(EXERCISE INPUT)

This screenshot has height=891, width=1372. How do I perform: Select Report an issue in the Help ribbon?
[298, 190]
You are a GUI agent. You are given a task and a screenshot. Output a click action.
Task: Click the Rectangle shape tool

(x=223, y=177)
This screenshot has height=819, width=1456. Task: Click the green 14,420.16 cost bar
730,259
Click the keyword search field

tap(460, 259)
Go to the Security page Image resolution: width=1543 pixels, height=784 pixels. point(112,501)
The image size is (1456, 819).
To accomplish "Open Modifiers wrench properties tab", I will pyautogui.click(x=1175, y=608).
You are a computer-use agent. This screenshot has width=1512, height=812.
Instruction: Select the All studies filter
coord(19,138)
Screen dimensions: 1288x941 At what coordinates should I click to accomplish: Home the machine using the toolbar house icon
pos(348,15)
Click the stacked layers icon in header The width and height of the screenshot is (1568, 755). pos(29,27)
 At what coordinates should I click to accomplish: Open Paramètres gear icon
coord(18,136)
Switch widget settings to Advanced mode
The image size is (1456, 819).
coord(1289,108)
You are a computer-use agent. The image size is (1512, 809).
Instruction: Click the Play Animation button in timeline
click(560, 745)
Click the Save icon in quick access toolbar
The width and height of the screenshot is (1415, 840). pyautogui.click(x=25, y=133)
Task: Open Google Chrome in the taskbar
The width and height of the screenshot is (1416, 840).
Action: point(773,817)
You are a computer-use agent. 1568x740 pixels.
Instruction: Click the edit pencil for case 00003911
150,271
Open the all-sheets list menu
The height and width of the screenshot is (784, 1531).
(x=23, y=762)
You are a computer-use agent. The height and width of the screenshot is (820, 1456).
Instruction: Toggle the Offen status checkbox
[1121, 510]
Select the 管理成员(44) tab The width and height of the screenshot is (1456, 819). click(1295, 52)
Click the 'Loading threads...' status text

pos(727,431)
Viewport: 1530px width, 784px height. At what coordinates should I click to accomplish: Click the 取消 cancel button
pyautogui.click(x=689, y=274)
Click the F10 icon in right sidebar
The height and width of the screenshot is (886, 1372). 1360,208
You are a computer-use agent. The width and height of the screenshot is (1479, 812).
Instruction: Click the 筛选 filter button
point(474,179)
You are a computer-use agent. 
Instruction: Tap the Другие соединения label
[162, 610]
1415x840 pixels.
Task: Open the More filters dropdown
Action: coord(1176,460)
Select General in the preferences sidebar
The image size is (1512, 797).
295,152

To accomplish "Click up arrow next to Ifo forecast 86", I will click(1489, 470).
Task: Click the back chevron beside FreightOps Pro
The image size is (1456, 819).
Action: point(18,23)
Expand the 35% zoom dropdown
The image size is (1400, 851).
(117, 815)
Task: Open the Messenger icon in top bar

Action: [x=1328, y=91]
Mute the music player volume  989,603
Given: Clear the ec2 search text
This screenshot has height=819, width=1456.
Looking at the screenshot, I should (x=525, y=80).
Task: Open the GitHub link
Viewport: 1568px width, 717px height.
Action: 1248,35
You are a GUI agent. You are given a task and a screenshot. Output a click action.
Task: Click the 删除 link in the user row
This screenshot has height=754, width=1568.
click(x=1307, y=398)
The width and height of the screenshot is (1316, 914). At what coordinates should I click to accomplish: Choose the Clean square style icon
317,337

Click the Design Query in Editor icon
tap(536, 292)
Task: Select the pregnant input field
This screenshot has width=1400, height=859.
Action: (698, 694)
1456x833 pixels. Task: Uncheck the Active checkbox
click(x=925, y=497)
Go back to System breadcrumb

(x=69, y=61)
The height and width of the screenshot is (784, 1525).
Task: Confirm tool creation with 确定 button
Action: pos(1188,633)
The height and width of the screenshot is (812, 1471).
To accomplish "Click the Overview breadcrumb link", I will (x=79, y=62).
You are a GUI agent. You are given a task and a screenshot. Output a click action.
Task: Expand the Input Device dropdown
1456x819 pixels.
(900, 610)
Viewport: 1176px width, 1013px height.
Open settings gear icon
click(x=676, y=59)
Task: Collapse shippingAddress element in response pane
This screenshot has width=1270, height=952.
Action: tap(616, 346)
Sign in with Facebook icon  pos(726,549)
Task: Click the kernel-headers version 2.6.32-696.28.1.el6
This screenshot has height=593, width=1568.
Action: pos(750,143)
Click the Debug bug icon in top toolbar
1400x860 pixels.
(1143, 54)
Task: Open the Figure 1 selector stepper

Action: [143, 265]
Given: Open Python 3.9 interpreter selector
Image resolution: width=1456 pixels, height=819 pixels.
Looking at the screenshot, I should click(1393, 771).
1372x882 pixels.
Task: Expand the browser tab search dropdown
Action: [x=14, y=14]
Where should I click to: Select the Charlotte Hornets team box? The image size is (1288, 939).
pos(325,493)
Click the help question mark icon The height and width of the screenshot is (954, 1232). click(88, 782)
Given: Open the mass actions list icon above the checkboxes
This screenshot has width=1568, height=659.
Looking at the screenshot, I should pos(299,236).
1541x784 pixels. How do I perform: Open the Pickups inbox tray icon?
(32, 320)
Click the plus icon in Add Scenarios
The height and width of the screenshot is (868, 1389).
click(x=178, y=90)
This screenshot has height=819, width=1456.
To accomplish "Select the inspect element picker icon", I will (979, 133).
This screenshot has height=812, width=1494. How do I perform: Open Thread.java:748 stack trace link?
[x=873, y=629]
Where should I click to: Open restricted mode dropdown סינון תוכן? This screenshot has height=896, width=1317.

(End EXERCISE INPUT)

Which of the lines above contain "will"? Return them all.

TASK RESULT -
To accomplish "Open Modifiers wrench properties tab", I will pyautogui.click(x=1175, y=608).
To accomplish "Click up arrow next to Ifo forecast 86", I will click(1489, 470).
To accomplish "Click the Overview breadcrumb link", I will (x=79, y=62).
To accomplish "Select the inspect element picker icon", I will (979, 133).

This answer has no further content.